• **Data listing**
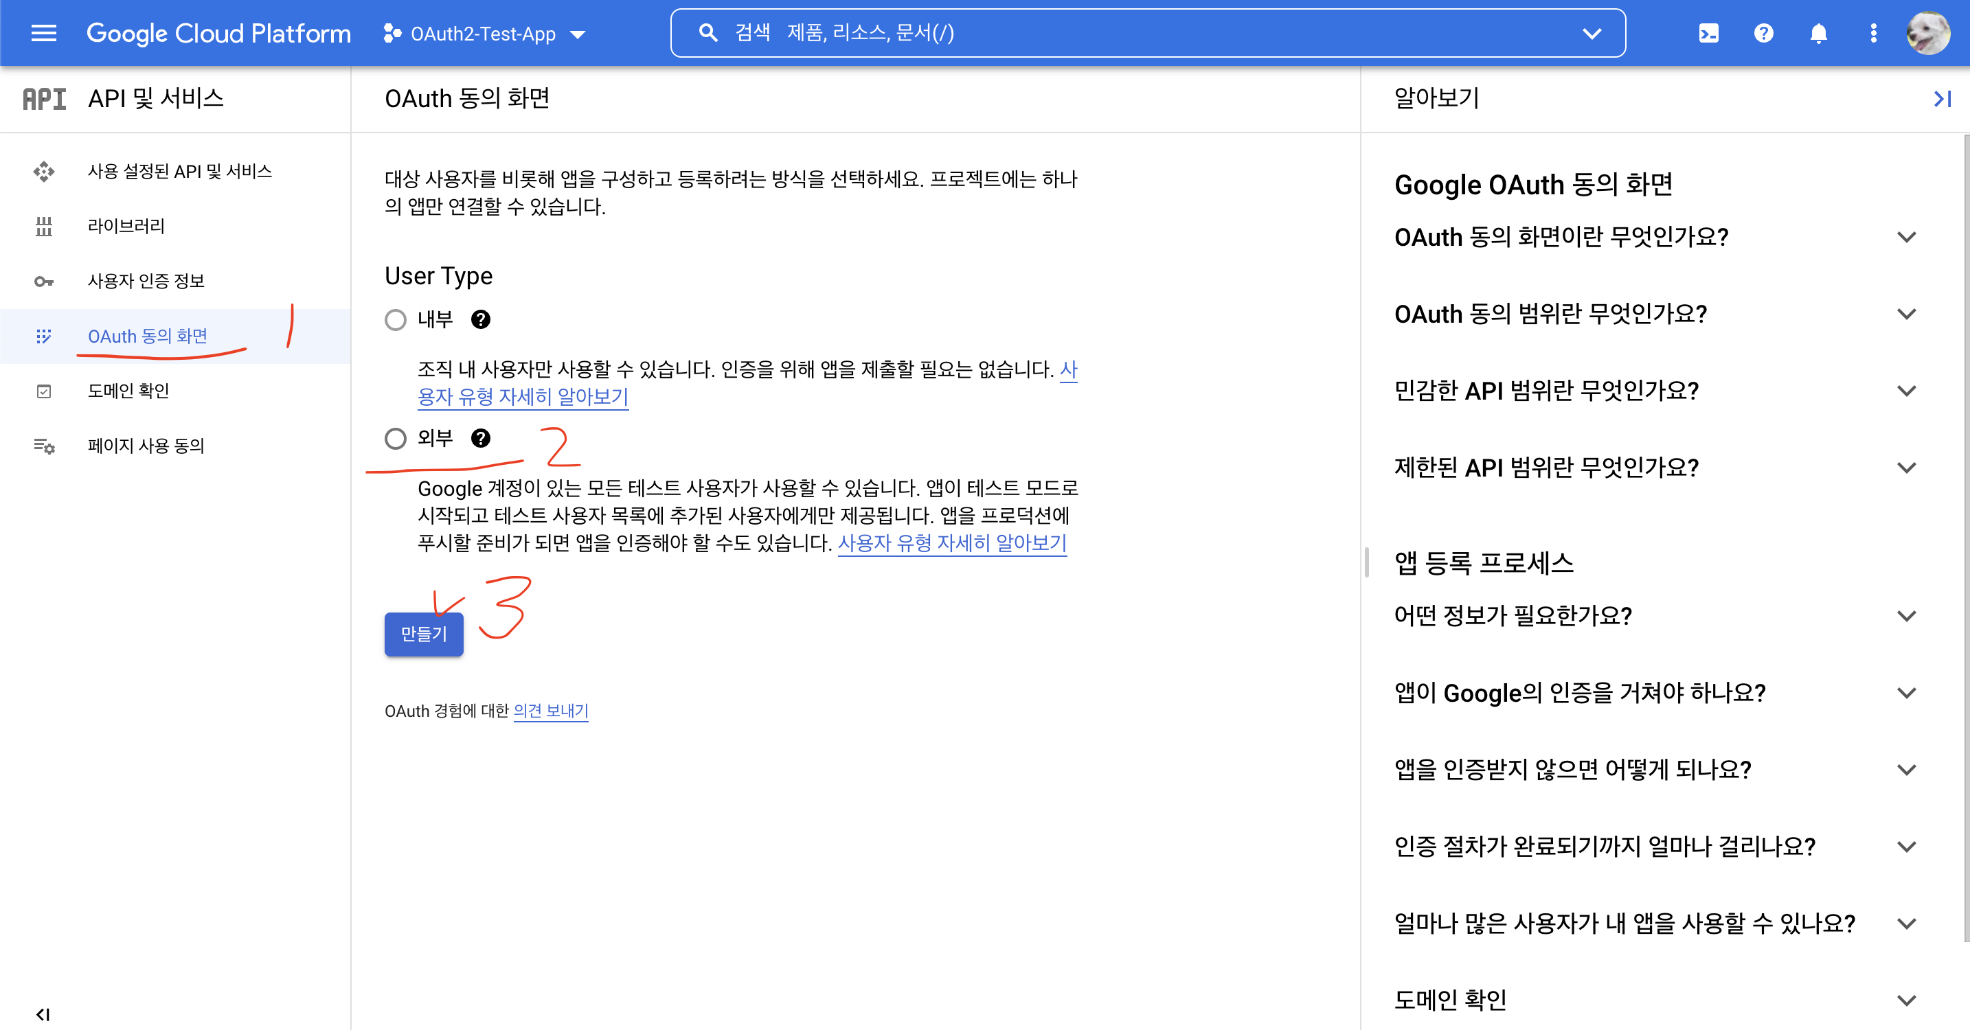Collapse the left navigation sidebar
The width and height of the screenshot is (1970, 1030).
click(x=43, y=1014)

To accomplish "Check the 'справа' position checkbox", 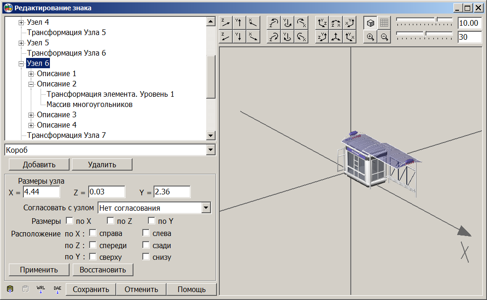I will point(93,233).
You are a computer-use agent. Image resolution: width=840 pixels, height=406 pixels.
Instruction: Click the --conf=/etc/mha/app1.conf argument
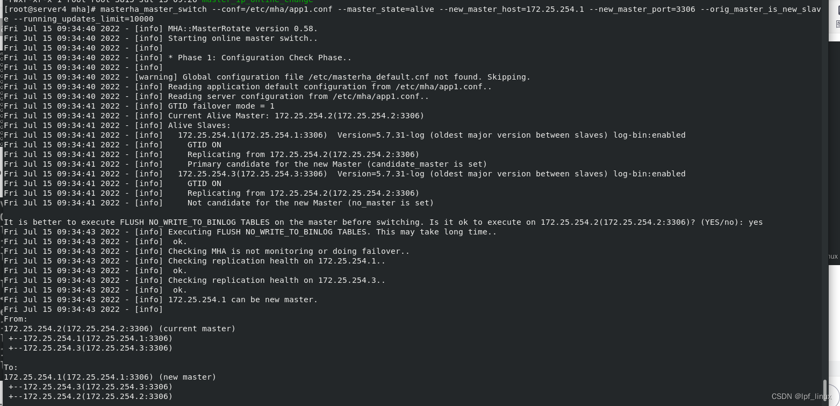pyautogui.click(x=276, y=9)
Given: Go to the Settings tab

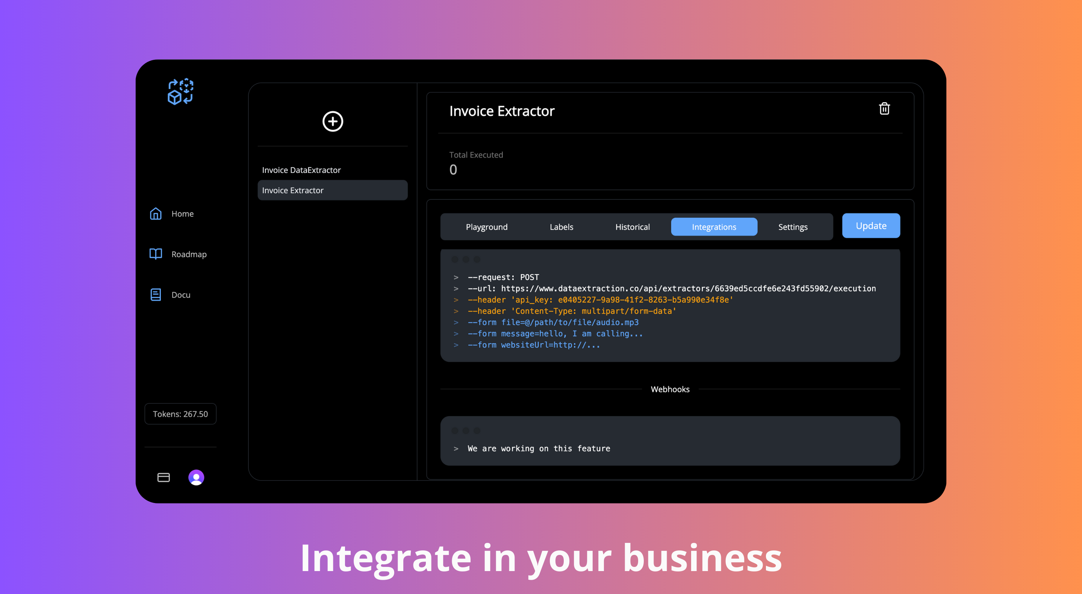Looking at the screenshot, I should (x=793, y=227).
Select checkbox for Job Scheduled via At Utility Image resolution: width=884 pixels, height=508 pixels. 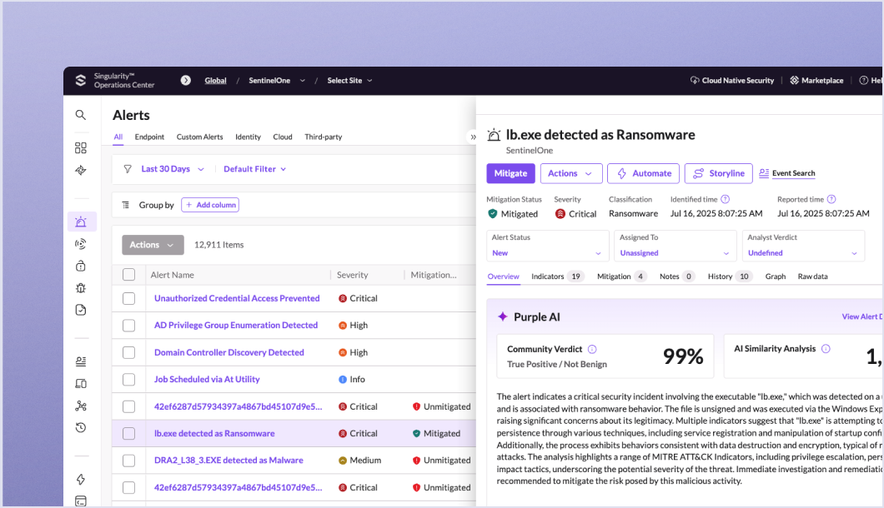click(x=128, y=380)
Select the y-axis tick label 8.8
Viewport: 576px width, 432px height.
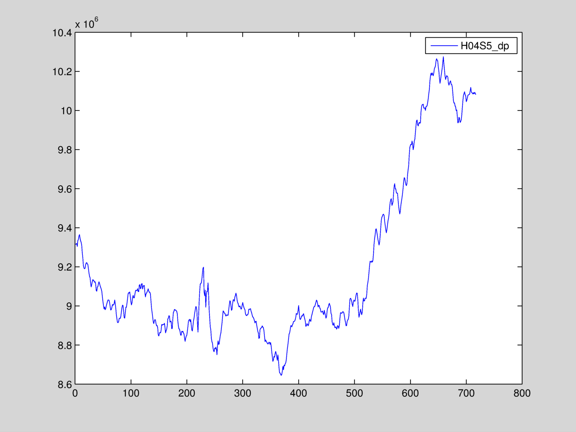[65, 346]
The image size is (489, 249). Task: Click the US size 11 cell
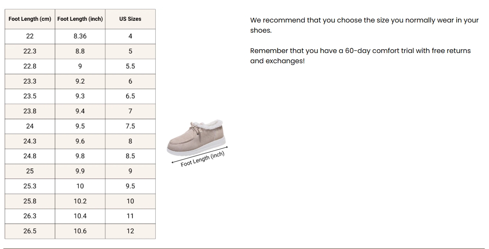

• **Set task**
Rewrite the stretch from "Select the y-axis tick label 8.8" through the end of the records, substituting "Display" for "Viewport" and keeping everything else unchanged. Leave the pictures out.

• **Task response**
Select the y-axis tick label 8.8
Display: 576px width, 432px height.
[65, 346]
The image size is (489, 249). Task: Click the US size 11 cell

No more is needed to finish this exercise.